As one studies any movement, the people behind the movement must be considered — the organizers and idealists and troublemakers who were crazy enough to lead and join and work and believe that transformation was possible and that their persistence could bring it about.
I think of our audacious goal at For The Children, our North Star: An end to family-induced childhood trauma and eradication of the cycle of neglect, abuse, and abandonment.
I mean like, who do we think we are?
Answer? — we are no different from those organizers and idealists and troublemakers. We really aren’t.
Saint Francis and Martin Luther and Florence Nightingale and William Wilberforce and Harriet Tubman and the thousands that worked alongside them, and now…
Opal Lee.
From Thursday’s article by NPR: “At the age of 89, Lee decided her new life mission was much like that of Granger: ‘I knew I just had to spread the word about Juneteenth to everybody.’ The best way to do that, she figured, was to help get Juneteenth accepted as a national holiday.”
Eighty-nine! And today the entire world is learning a new word, Juneteenth, and the meaning behind it. (And millions get a day off work.
As followers of Jesus, we follow the most extraordinary lineage in the history of mankind. He spawned a movement, an audacious one, turning “reality” on its head — a message of the last being the first, the poor being rich, the weak being strong, the losers being winners, the outcasts being those he chose first.
An end to family-induced childhood trauma — what could be more of an audacious, and possible, goal?

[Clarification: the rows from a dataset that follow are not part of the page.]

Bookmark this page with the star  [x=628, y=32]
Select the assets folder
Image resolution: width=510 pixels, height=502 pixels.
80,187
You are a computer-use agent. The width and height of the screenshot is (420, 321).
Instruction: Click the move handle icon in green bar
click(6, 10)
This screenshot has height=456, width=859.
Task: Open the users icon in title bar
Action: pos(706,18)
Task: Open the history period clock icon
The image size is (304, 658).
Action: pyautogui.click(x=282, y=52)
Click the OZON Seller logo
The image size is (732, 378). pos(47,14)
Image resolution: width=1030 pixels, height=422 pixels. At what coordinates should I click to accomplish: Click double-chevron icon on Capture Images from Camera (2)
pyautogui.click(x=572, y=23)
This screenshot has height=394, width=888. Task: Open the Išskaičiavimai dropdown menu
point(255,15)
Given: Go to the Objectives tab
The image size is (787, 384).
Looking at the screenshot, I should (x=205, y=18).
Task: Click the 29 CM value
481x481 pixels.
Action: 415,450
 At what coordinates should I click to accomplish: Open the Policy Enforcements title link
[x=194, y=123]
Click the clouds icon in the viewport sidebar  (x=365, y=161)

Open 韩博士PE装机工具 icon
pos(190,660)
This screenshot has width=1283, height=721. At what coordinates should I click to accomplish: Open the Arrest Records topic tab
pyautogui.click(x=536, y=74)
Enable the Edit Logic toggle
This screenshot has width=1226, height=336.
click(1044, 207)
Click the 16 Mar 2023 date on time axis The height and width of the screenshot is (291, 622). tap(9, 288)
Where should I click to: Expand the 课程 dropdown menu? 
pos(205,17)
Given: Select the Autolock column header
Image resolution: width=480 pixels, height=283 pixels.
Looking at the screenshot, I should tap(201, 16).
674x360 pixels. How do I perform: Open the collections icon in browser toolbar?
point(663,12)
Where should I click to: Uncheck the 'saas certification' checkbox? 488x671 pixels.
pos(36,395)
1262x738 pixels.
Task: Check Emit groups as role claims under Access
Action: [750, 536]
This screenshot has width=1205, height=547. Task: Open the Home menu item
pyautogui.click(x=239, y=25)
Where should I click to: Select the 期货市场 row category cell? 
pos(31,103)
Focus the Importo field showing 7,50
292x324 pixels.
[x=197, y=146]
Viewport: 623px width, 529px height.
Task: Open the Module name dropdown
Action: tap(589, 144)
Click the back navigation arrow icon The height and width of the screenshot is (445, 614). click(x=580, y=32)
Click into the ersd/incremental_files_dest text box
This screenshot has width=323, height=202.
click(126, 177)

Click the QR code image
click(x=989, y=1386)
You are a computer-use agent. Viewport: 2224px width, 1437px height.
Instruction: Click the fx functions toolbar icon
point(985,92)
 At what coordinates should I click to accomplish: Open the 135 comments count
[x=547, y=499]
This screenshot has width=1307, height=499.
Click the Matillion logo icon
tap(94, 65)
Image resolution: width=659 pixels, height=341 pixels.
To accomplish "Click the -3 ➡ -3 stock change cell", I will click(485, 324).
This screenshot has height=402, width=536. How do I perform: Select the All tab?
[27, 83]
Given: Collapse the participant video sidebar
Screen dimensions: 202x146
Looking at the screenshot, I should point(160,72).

Last thing. The reason I chose Judith Herman: she was one of these pioneers, audacious, working for decades to advocate for the reality of trauma, PTSD, against the powers that held to the mind-over-matter canard. But Herman was unrelenting. Trauma and Recovery might be a bit dense. But it is the single greatest work that paved the way for doctors, academics, and organizations like ours to treat and heal victims. The New York Times called the book, “One of the most important psychiatric works to be published since Freud.”
I look forward to reading with you and understanding the core of what our children face.